• Aim of the task: Rewrite the forum thread about buying an IPO 3 dog, beginning at the words "I personally haven't" and stopping after "and his awards.", with "imported" changed to "brought over".

• Selected passage:
He thought he needed an IPO 3 dog because it would be a stable dog that would be turn key ready. He is thinking the dog would be able to be taken anywhere without any issues. His dream is to be able to take a dog off leash and go jogging, take him to the public beach and throw sticks, go into some public dog friendly restaurants and have the dog lay by his side, etc.. He isn't concerned about protection, he just wants a great family dog that is very well trained. He probably should get a golden but loves the looks of the GSD.

Another piece of history I learned last night. The breeder brought this dog over from Czech about 90 days ago. It was pregnant when he bought her. Now the dog had pups 4 weeks ago. So the breeder has only known this dog for a short period of time. I wonder what that means if anything?

In terms of paperwork, the breeder has tons of it. Going back like 8 generations in the past.

I thought a breeder selling to an inexperienced handler was questionable. However, I called 3 different breeders who had IPO3 dogs I found online and they were all very willing to sell their champ. I told them I was inexperienced and just doing some shopping looking for a great family dog. So I can't blame the breeder for trying to make a living.


----------



## markbrick (Jan 23, 2017)

Slamdunc said:


> Do you have a pedigree on tis dog? Where is the dog from?


I personally haven't seen the dog or the papers. My brother says the dog was imported from Czech about 90 days ago. He also said the breeder has tons of paperwork showing the ancestory of the dog and his awards.


----------



## markbrick (Jan 23, 2017)

zetti said:


> Agreed. Ideally, he will get to his local IPO club and learn how to handle her properly.


He lives about 3 hours away from the nearest IPO club. From my limited experience with IPO clubs, if you aren't in it to win it, they ignore you for the most part. I'm going to have him contact the club and see if they have monthly training sessions. I could see him doing that. I don't see him signing up to do the Wednesday / Weekend routine on a routine basis.

He mentioned doing some Petco advanced training, which I thought was hilarious at first. I mean any training is good I suppose, but that would be like taking a NASCAR race car to a go cart track I would think.

• Data supplied:

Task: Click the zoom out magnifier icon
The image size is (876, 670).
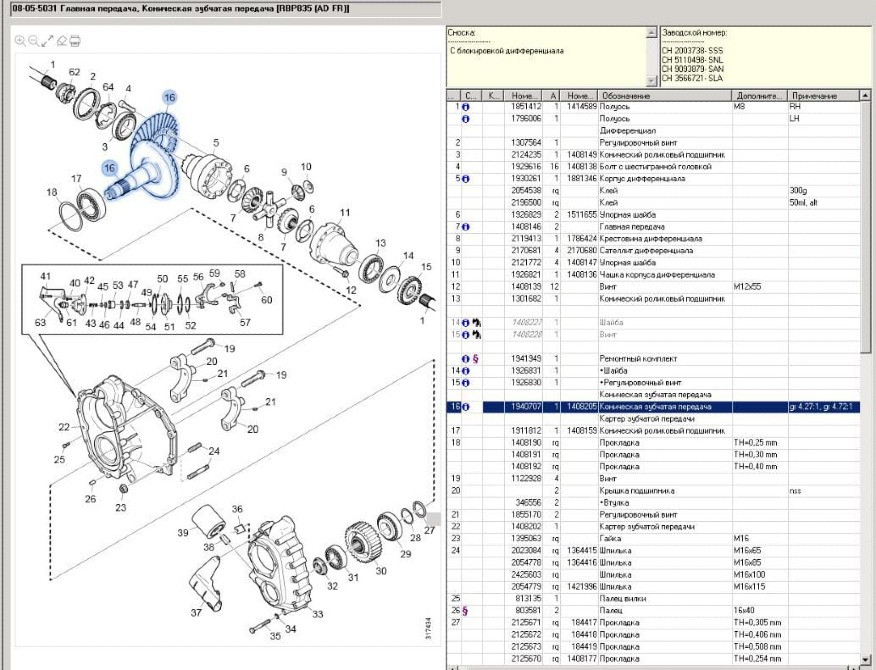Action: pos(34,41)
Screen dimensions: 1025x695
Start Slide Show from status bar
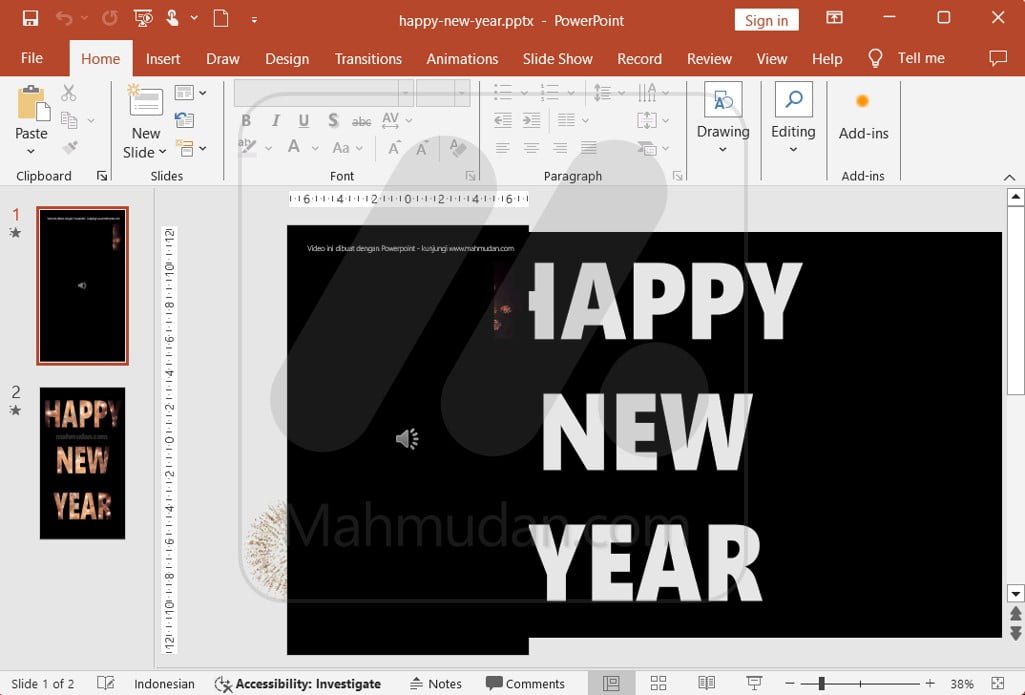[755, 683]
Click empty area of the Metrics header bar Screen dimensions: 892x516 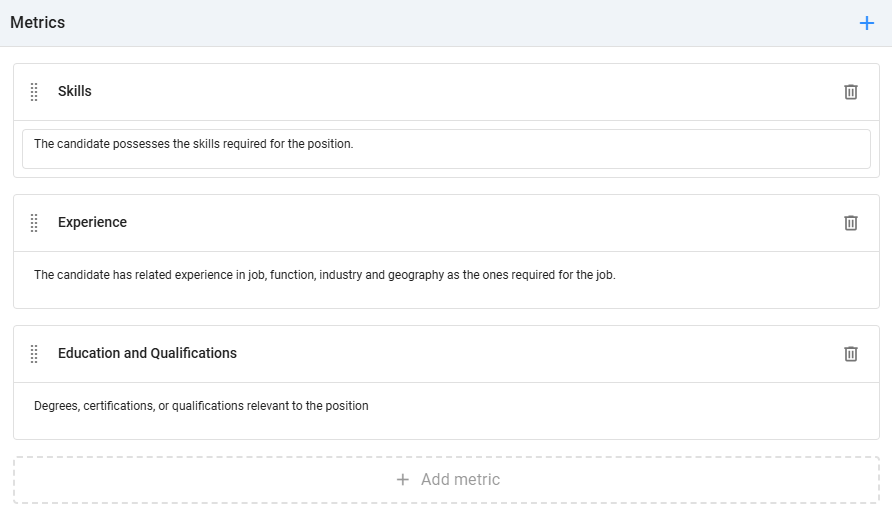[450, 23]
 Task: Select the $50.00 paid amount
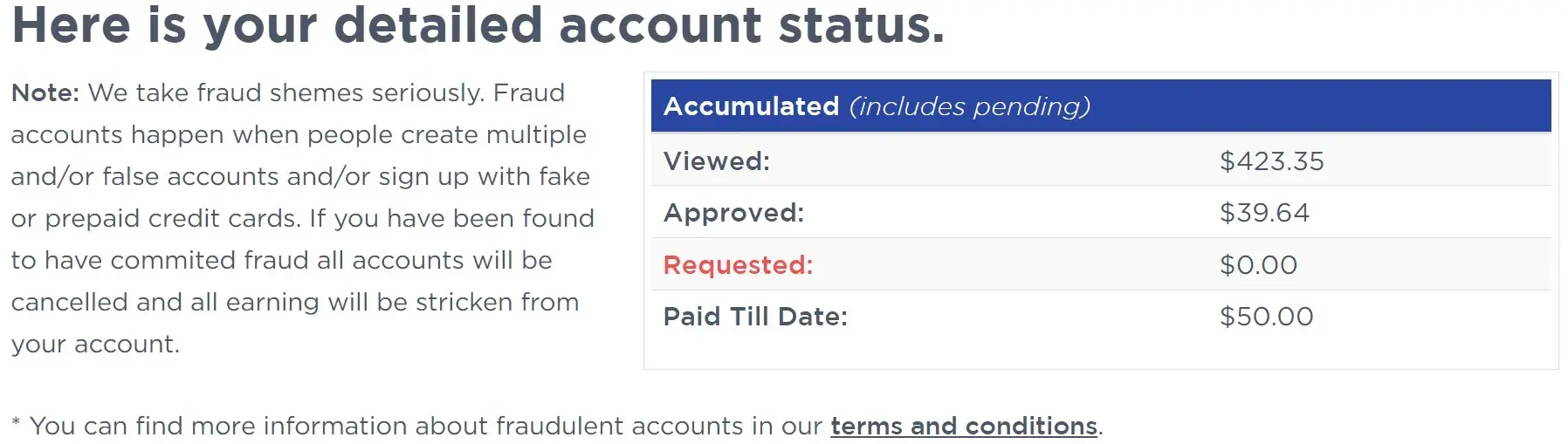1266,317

• Expected answer:
I personally haven't seen the dog or the papers. My brother says the dog was brought over from Czech about 90 days ago. He also said the breeder has tons of paperwork showing the ancestory of the dog and his awards.